DOCUMENT TEXT:
-=-=-

Dasatinib in Treating Patients With Metastatic Pancreatic Cancer

National Cancer Institute (NCI)

Status and phase

Completed

Phase 2

Conditions

Stage IV Pancreatic Cancer

Adenocarcinoma of the Pancreas

Recurrent Pancreatic Cancer

Treatments

Drug: dasatinib

Procedure: laboratory biomarker analysis

Procedure: physiologic testing

Study type

Interventional

Funder types

NIH

Identifiers

NCT00474812

U01CA062502 (U.S. NIH Grant/Contract)

NCI-2009-00228 (Registry Identifier)

CASE 5206

7828 (Other Identifier)

CDR0000546554

Details and patient eligibility

About

Dasatinib may stop the growth of tumor cells by blocking some of the enzymes needed for cell growth. This phase II trial is studying how well dasatinib works in treating patients with metastatic pancreatic cancer.

Full description

PRIMARY OBJECTIVE:

I. Determine the overall survival, including median survival, of patients with metastatic adenocarcinoma of the pancreas treated with dasatinib.

SECONDARY OBJECTIVES:

I. Determine the effects of this drug on quantities of circulating tumor cells in these patients.

II. Determine the time to progression in patients treated with this drug. III. Determine pre- and post-drug fat-free mass and gait speed in patients treated with this drug.

IV. Evaluate the toxicity of this drug in these patients. V. Evaluate objective response rate in patients treated with this drug.

OUTLINE: This is an open-label, multicenter study.

Patients receive oral dasatinib twice daily on days 1-28. Treatment repeats every 28 days in the absence of disease progression or unacceptable toxicity.

-=-=-

RECORD EXTRACTS:
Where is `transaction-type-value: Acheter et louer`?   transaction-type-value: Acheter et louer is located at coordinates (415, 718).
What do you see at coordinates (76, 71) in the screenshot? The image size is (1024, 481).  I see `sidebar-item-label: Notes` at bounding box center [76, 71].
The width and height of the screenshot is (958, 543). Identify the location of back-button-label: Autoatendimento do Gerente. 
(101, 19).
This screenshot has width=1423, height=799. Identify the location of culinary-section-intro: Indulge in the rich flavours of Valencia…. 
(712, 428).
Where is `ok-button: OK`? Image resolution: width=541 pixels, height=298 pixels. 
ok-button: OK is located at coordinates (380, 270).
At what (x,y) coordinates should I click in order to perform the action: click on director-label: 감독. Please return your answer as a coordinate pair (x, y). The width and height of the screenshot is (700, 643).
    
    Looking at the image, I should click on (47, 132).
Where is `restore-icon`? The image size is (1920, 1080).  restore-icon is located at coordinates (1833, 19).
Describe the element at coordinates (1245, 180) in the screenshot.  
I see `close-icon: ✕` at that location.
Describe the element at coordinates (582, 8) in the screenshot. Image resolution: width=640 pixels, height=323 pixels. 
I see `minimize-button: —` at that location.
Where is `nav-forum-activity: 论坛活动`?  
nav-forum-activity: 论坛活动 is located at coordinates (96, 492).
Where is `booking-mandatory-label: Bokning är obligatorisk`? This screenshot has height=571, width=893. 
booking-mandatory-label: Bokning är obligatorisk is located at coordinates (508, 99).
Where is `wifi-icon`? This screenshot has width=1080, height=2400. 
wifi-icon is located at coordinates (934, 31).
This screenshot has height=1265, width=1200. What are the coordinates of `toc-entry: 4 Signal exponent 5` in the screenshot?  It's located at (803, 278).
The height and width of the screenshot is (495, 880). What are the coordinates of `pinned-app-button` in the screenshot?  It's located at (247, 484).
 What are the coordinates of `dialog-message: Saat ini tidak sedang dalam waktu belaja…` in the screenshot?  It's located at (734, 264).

-=-=-

EXERCISE INSTRUCTIONS:
1 - Duplicate the part of the dasatinib trial page starting with "II. Determine the" and going on through "or unacceptable toxicity.".
2 - Answer these questions using the dasatinib trial page:
(a) What phase is the trial?
(b) Which identifier begins with "NCT"?
(c) How often do patients take oral dasatinib, and on which days of each cycle?
Nothing in the listing is needed here.

ANSWERS FOR THE EXERCISE:
1 -
II. Determine the time to progression in patients treated with this drug. III. Determine pre- and post-drug fat-free mass and gait speed in patients treated with this drug.

IV. Evaluate the toxicity of this drug in these patients. V. Evaluate objective response rate in patients treated with this drug.

OUTLINE: This is an open-label, multicenter study.

Patients receive oral dasatinib twice daily on days 1-28. Treatment repeats every 28 days in the absence of disease progression or unacceptable toxicity.

2 -
(a) Phase 2
(b) NCT00474812
(c) Twice daily, on days 1-28